• What you are asked to do: Reproduce the lines below verbatim, preserving every character, space, and line break.

* * * * * * * * *

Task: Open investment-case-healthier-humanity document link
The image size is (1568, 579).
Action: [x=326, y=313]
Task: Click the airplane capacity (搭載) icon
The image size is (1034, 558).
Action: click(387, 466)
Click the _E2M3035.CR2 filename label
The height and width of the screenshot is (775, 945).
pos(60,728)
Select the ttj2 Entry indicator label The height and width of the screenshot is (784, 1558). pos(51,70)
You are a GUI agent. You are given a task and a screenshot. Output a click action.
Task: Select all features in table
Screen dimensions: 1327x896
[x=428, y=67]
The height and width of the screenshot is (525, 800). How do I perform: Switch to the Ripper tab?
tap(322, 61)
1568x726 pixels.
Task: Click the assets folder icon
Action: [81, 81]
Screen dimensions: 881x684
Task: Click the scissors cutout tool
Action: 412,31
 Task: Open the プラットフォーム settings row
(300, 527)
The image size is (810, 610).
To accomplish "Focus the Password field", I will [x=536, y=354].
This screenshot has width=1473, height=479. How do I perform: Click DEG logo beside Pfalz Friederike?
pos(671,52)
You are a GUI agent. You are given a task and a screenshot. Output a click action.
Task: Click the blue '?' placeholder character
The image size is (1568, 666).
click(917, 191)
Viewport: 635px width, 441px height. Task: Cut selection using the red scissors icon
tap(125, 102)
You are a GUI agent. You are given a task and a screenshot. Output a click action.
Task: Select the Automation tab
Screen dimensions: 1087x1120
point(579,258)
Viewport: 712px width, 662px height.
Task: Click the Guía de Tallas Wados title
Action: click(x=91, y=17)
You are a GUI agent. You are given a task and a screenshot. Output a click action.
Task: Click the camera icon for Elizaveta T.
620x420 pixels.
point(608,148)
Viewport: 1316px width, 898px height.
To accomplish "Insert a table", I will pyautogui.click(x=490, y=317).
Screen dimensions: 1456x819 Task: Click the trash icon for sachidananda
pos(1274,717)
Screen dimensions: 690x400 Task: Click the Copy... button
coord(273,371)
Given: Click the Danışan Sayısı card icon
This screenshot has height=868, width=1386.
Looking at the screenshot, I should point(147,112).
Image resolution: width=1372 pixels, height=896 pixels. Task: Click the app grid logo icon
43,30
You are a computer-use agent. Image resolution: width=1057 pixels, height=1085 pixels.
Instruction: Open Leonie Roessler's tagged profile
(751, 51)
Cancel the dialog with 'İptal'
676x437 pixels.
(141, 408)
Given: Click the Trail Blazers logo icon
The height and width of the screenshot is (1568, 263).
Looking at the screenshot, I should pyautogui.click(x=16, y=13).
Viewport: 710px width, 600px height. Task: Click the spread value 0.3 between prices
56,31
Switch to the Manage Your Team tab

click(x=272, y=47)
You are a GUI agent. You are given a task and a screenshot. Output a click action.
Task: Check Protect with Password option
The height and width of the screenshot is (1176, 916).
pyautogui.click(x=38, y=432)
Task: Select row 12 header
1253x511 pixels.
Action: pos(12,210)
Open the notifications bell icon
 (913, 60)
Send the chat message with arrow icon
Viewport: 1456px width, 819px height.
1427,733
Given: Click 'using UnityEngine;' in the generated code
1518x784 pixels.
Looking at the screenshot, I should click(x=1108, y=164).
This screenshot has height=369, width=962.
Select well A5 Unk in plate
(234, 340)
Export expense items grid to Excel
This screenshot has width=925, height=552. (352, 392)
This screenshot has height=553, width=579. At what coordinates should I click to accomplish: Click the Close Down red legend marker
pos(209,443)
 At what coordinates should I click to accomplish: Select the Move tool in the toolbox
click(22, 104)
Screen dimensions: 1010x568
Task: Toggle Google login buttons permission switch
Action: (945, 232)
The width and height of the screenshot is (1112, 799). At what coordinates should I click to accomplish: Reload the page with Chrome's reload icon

* * * * * * * * *

• Result of this task:
Task: Open investment-case-healthier-humanity document link
The image size is (1568, 579).
Action: [x=326, y=313]
Task: Click the airplane capacity (搭載) icon
The image size is (1034, 558).
Action: click(387, 466)
Click the _E2M3035.CR2 filename label
The height and width of the screenshot is (775, 945).
pos(60,728)
Select the ttj2 Entry indicator label The height and width of the screenshot is (784, 1558). pos(51,70)
You are a GUI agent. You are given a task and a screenshot. Output a click action.
Task: Select all features in table
Screen dimensions: 1327x896
[x=428, y=67]
The height and width of the screenshot is (525, 800). How do I perform: Switch to the Ripper tab?
tap(322, 61)
1568x726 pixels.
Task: Click the assets folder icon
Action: [81, 81]
Screen dimensions: 881x684
Task: Click the scissors cutout tool
Action: 412,31
 Task: Open the プラットフォーム settings row
(300, 527)
The image size is (810, 610).
To accomplish "Focus the Password field", I will [x=536, y=354].
This screenshot has width=1473, height=479. How do I perform: Click DEG logo beside Pfalz Friederike?
pos(671,52)
You are a GUI agent. You are given a task and a screenshot. Output a click action.
Task: Click the blue '?' placeholder character
The image size is (1568, 666).
click(917, 191)
Viewport: 635px width, 441px height. Task: Cut selection using the red scissors icon
tap(125, 102)
You are a GUI agent. You are given a task and a screenshot. Output a click action.
Task: Select the Automation tab
Screen dimensions: 1087x1120
point(579,258)
Viewport: 712px width, 662px height.
Task: Click the Guía de Tallas Wados title
Action: click(x=91, y=17)
You are a GUI agent. You are given a task and a screenshot. Output a click action.
Task: Click the camera icon for Elizaveta T.
620x420 pixels.
point(608,148)
Viewport: 1316px width, 898px height.
To accomplish "Insert a table", I will pyautogui.click(x=490, y=317).
Screen dimensions: 1456x819 Task: Click the trash icon for sachidananda
pos(1274,717)
Screen dimensions: 690x400 Task: Click the Copy... button
coord(273,371)
Given: Click the Danışan Sayısı card icon
This screenshot has height=868, width=1386.
Looking at the screenshot, I should point(147,112).
Image resolution: width=1372 pixels, height=896 pixels. Task: Click the app grid logo icon
43,30
You are a computer-use agent. Image resolution: width=1057 pixels, height=1085 pixels.
Instruction: Open Leonie Roessler's tagged profile
(751, 51)
Cancel the dialog with 'İptal'
676x437 pixels.
(141, 408)
Given: Click the Trail Blazers logo icon
The height and width of the screenshot is (1568, 263).
Looking at the screenshot, I should pyautogui.click(x=16, y=13).
Viewport: 710px width, 600px height. Task: Click the spread value 0.3 between prices
56,31
Switch to the Manage Your Team tab

click(x=272, y=47)
You are a GUI agent. You are given a task and a screenshot. Output a click action.
Task: Check Protect with Password option
The height and width of the screenshot is (1176, 916).
pyautogui.click(x=38, y=432)
Task: Select row 12 header
1253x511 pixels.
Action: pos(12,210)
Open the notifications bell icon
 (913, 60)
Send the chat message with arrow icon
Viewport: 1456px width, 819px height.
1427,733
Given: Click 'using UnityEngine;' in the generated code
1518x784 pixels.
Looking at the screenshot, I should click(x=1108, y=164).
This screenshot has height=369, width=962.
Select well A5 Unk in plate
(234, 340)
Export expense items grid to Excel
This screenshot has width=925, height=552. (352, 392)
This screenshot has height=553, width=579. At what coordinates should I click to accomplish: Click the Close Down red legend marker
pos(209,443)
 At what coordinates should I click to accomplish: Select the Move tool in the toolbox
click(22, 104)
Screen dimensions: 1010x568
Task: Toggle Google login buttons permission switch
Action: (945, 232)
The width and height of the screenshot is (1112, 799). At what coordinates should I click to accomplish: Reload the page with Chrome's reload icon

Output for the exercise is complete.